For in 1098, this coast became a formalised frontier between the lands of the King of Norway (who held suzerainty over Kintyre and the islands) and the King of Scots. To hold their own frontiers, the Scots introduced Norman knights, which is how in 1136 the Breton FitzAlan family came to be granted the lands of Renfrew.

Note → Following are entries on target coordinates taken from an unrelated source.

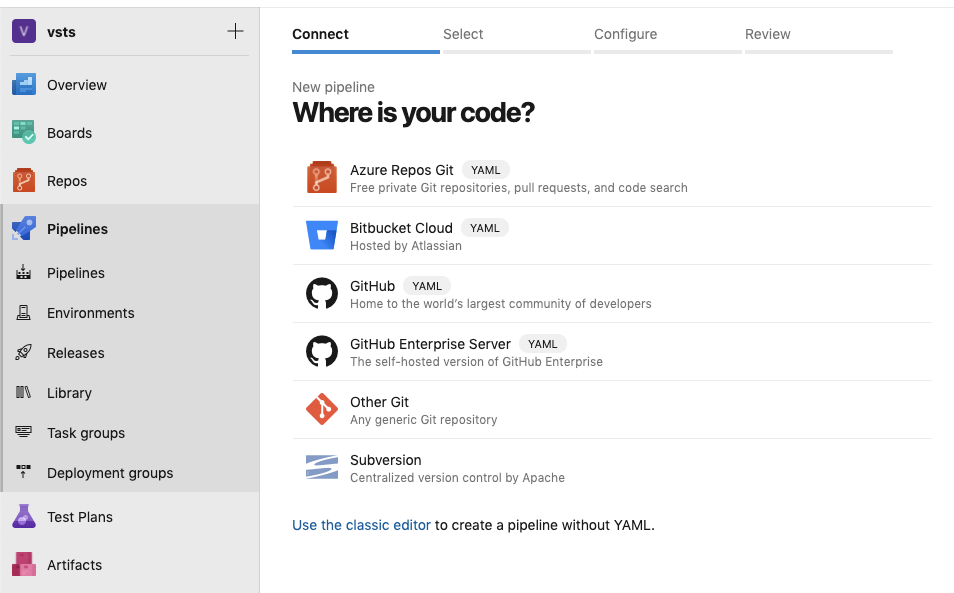Open Library under Pipelines
This screenshot has width=954, height=593.
click(69, 393)
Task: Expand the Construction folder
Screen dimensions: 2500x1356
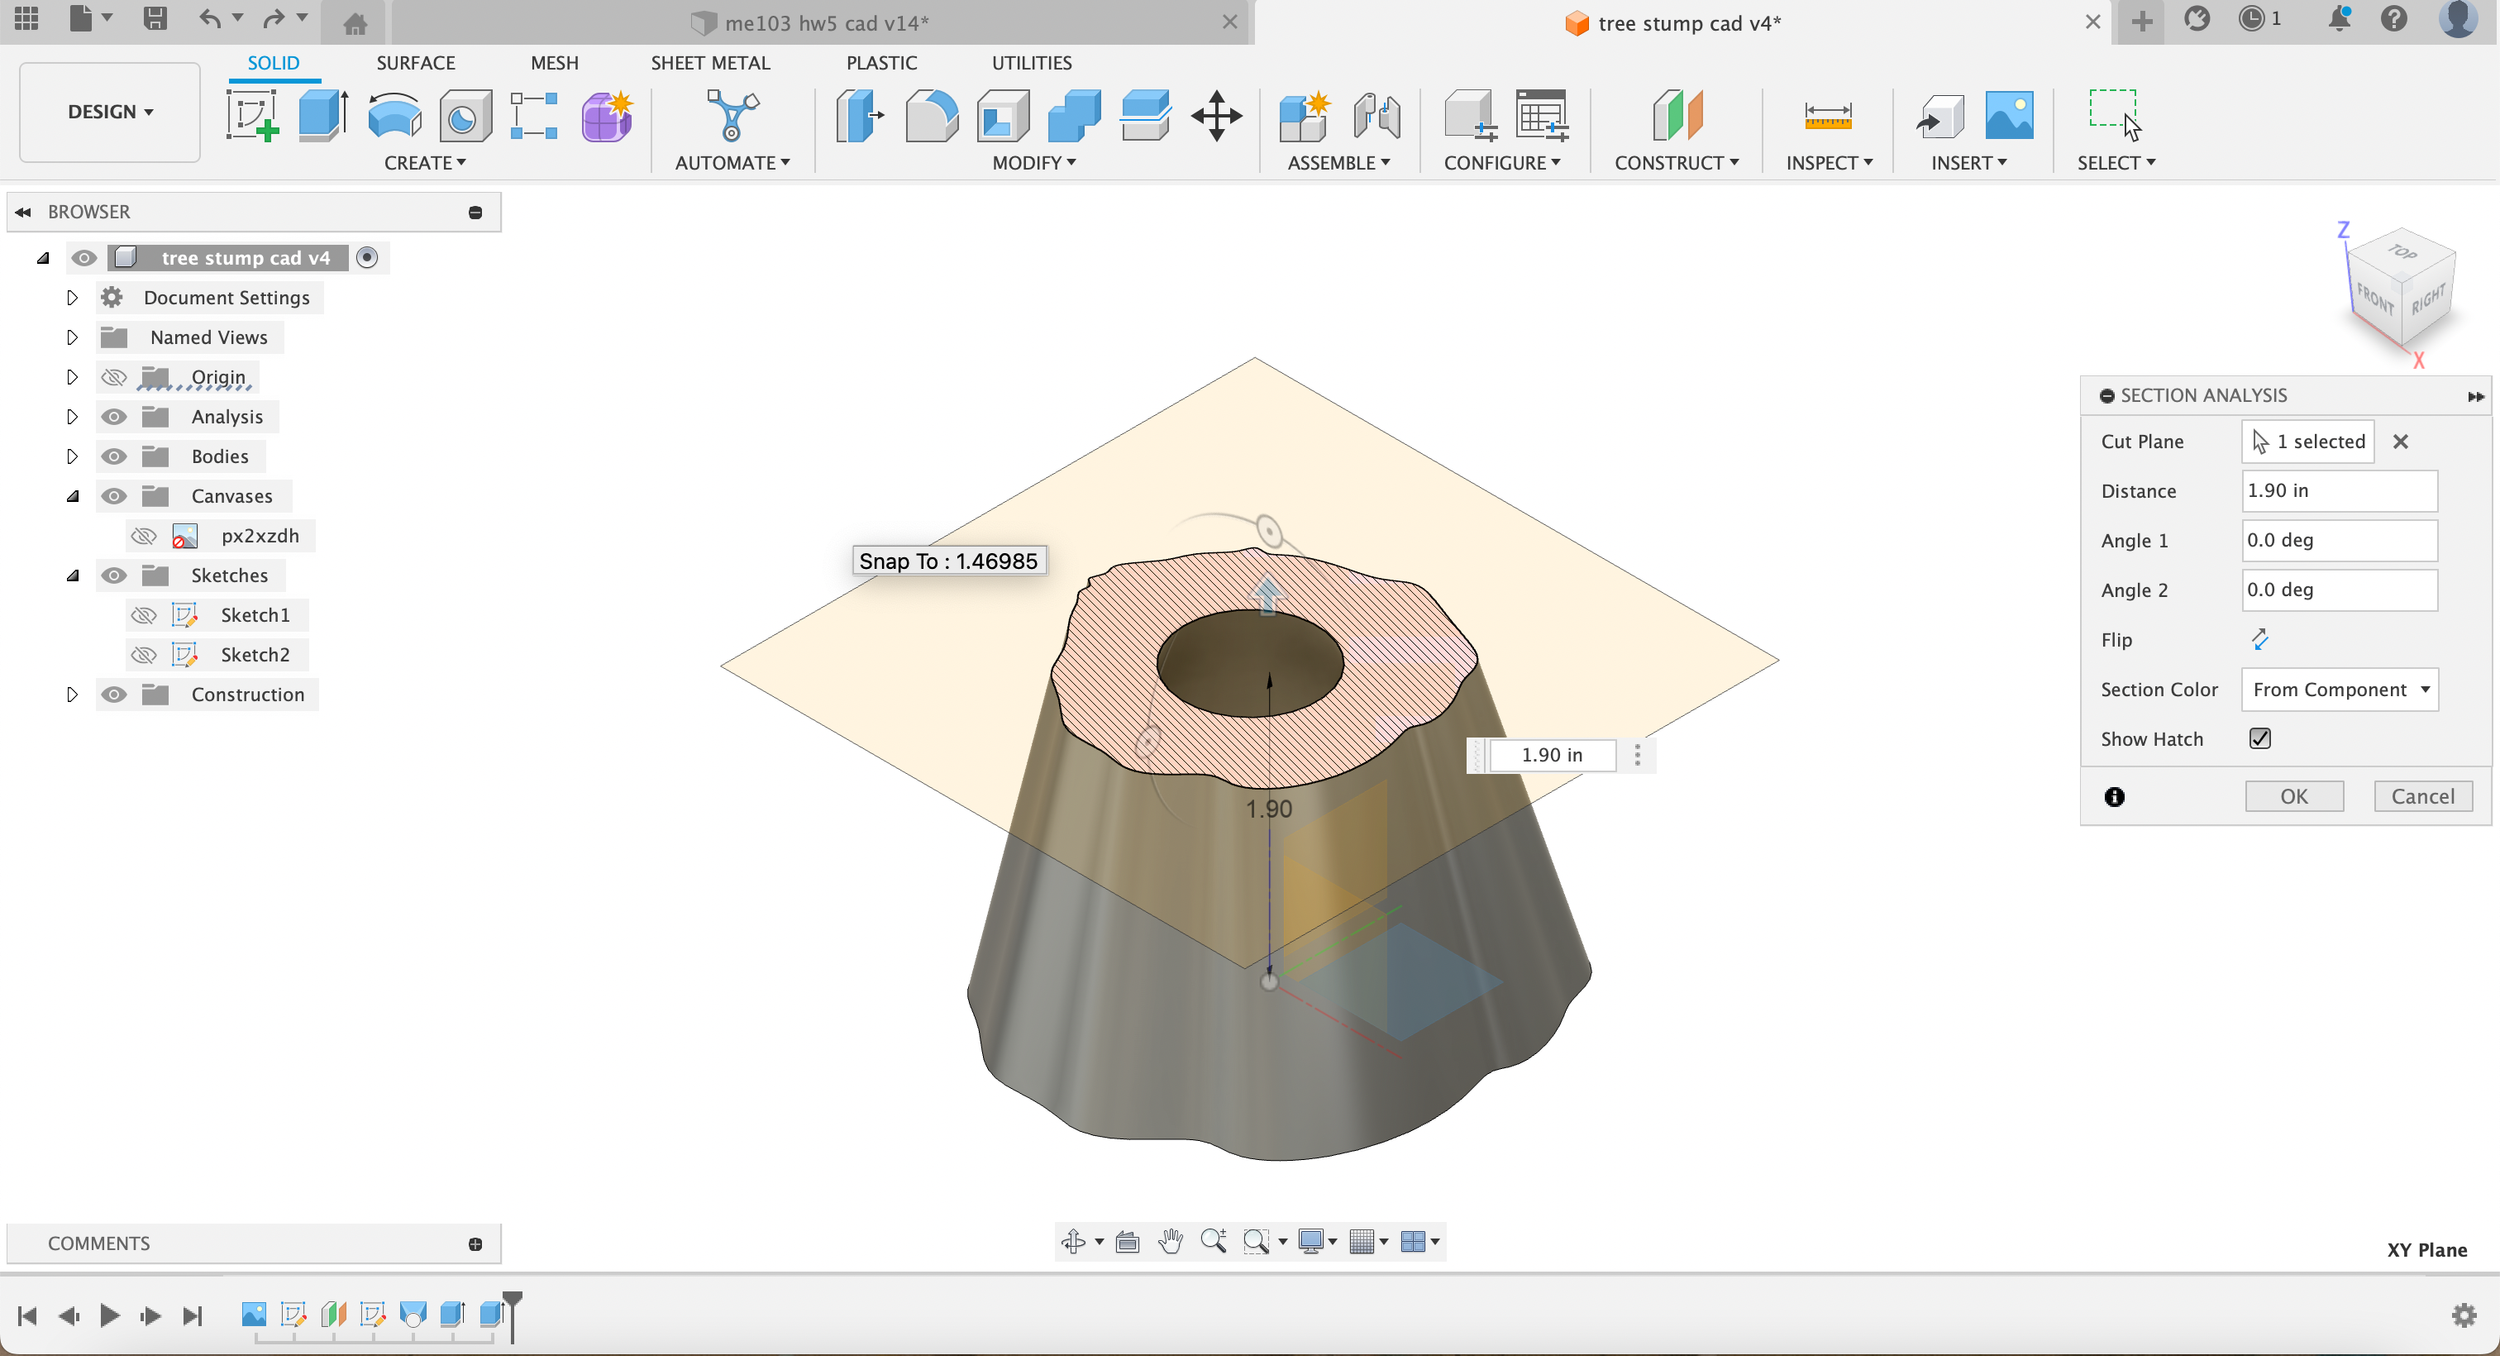Action: [72, 694]
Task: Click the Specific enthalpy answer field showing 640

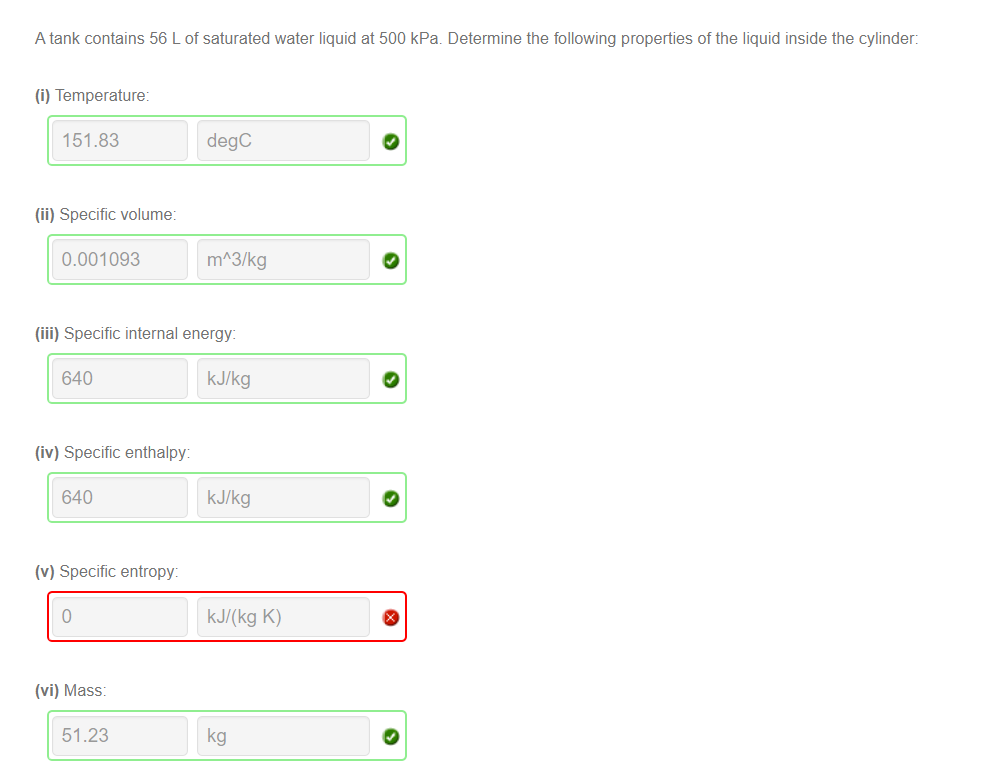Action: pyautogui.click(x=118, y=497)
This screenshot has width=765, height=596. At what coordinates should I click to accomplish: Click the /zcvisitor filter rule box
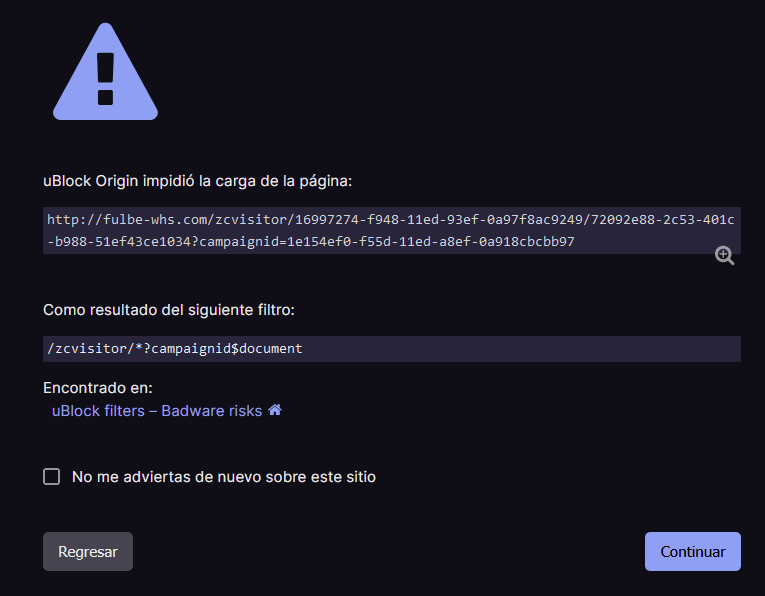(391, 349)
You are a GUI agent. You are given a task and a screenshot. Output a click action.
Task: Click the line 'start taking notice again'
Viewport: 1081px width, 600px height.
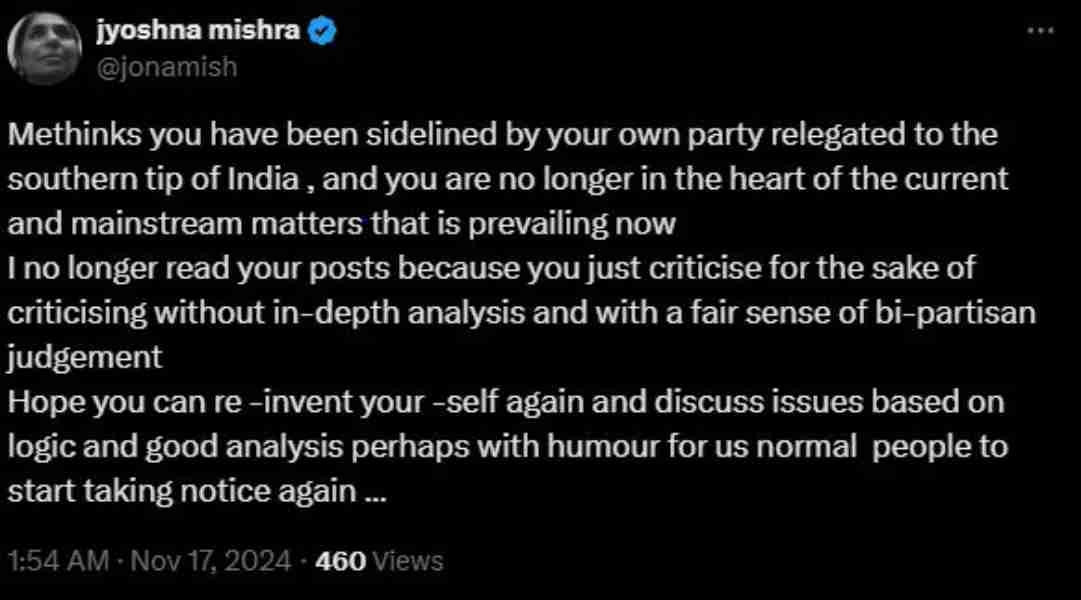tap(196, 491)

They consolidated their position by defeating Somerled, Lord of the Isles, when he attacked Renfrew in 1164. The FitzAlans provocatively built Rothesay Castle on the island of Bute, and it was attacked and captured by the Norse in 1230. However the days of Norwegian power on the west coast were numbered, their last hurrah being the Battle of Largs.
This pastoral part of Lowland Scotland, facing across the Firth of Clyde to the Highlands, is a land of heroes. Wallace and Bruce came from here. Supermodel Kirsty Hume hails from Ayrshire. Football manager Billy Shankly too (aspiring football managers may fancy sampling the local water, as the area around Ayrshire and Glasgow raised not just Shankly but Matt Busby, Jock Stein, and Alex Ferguson). And the most famous of them all, Robert Burns.
Inland, Ayrshire becomes bleaker and more rugged, with moorland and old mine workings in the east surrounding forgotten mining towns like Muirkirk and Dalmellington. To the south the primaeval, unfrequented Carrick Hills rise above huddled villages like Straiton. On the coast, the road becomes squeezed again between the sea and encroaching hills, and the countryside looks increasingly similar to the glens and coasts of nearby Northern Ireland. Offshore, the abrupt, improbable pebble of Ailsa Craig humps out the sea, halfway between Belfast and Glasgow. And dramatically sited on its low seacliff, the National Trust for Scotland's most visited attraction, Culzean Castle.